La causa più frequente è l’infiltrazione provocata dall’amiloidosi. Altre cause possono essere: la fibrosi endomiocardica, la sindrome di Loeffler, la sindrome ipereosinofila, l’interessamento cardiaco da sindrome da carcinoide, l’emocromatosi, la radioterapia e la chemioterapia con antracicline, la sclerodermia, la sarcoidosi, le malattie da accumulo. La cardiomiopatia restrittiva può inoltre verificarsi dopo un trapianto di cuore.

Quali sono i sintomi della cardiomiopatia restrittiva?
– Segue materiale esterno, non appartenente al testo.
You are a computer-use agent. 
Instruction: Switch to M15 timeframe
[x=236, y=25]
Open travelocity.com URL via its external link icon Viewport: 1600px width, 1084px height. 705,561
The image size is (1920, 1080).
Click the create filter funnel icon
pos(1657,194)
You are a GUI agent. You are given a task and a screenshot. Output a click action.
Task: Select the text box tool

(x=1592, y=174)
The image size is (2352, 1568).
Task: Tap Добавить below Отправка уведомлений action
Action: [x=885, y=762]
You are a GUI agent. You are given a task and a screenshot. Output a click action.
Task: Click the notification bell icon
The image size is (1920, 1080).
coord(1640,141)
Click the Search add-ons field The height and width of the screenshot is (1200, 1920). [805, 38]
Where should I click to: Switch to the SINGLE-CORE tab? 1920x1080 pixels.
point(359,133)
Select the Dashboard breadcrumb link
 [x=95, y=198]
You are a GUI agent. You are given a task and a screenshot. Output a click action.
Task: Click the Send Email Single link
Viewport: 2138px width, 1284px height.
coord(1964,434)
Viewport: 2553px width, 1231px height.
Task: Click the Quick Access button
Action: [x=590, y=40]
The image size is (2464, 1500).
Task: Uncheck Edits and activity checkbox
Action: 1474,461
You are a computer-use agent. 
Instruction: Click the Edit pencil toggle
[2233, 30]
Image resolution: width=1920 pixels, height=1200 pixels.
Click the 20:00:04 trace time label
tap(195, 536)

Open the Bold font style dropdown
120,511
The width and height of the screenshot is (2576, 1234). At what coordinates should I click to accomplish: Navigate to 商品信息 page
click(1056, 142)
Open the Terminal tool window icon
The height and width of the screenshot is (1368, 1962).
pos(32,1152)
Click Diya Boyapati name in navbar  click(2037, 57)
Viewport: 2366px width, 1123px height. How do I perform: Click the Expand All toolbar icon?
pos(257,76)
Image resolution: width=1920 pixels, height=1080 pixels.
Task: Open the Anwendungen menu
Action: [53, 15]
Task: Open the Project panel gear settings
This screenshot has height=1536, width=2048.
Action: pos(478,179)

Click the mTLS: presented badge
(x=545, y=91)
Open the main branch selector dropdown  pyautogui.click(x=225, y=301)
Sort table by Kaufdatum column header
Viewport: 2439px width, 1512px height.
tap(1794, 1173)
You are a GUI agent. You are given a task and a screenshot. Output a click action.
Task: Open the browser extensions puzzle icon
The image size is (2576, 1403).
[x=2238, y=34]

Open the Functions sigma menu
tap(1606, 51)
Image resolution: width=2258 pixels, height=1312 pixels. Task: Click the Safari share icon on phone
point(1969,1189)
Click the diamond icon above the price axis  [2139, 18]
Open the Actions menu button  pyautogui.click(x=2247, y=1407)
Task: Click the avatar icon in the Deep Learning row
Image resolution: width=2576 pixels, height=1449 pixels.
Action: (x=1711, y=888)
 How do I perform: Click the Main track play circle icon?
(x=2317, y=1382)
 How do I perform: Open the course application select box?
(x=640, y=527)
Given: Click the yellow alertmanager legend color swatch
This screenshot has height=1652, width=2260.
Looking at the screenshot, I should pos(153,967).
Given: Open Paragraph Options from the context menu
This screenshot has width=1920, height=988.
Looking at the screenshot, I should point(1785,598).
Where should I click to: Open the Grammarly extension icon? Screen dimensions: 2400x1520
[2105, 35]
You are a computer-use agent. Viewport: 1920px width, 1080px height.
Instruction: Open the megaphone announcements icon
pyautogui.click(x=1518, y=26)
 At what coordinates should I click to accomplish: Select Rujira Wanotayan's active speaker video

I sintomi sono quelli tipici dello scompenso cardiaco; solitamente hanno un esordio lento e graduale e solo in alcuni casi sono improvvisi e seri fin dall’inizio.

Ne sono un esempio:

  • inappetenza
  • gonfiore addominale, dei piedi e delle caviglie
  • tosse
  • difficoltà respiratorie e fiato corto (durante l’attività fisica o da sdraiati di notte)
  • stanchezza e scarsa resistenza all’esercizio fisico
  • battiti cardiaci rapidi o irregolari.

Possono poi manifestarsi dolori al petto, calo della concentrazione, riduzione della quantità di urina prodotta e bisogno di urinare anche di notte.

Come si effettua la diagnosi?

Anomali rumori a livello polmonare e cardiaco, turgore delle vene del collo o ingrossamento del fegato, accumulo di fluidi nelle zone declivi e riferiti sintomi da scompenso cardiaco sono segnali che possono far sospettare una cardiomiopatia restrittiva.

La diagnosi può avvalersi di:

  • Analisi del sangue.
  • ECG: per registrare l’attività elettrica del cuore e individuare eventuali alterazioni.
  • Ecocardiogramma: per osservare sia le strutture del cuore che il funzionamento delle sue parti mobili.
  • RX del torace.
  • Cateterismo cardiaco: per acquisire informazioni sul flusso e sull’ossigenazione del sangue.
  • Biopsia endomiocardica: per escludere patologie come l’amiloidosi o la sarcoidosi.
  • Risonanza magnetica cardiaca con mezzo di contrasto: per ottenere immagini della struttura del cuore e dei vasi sanguigni.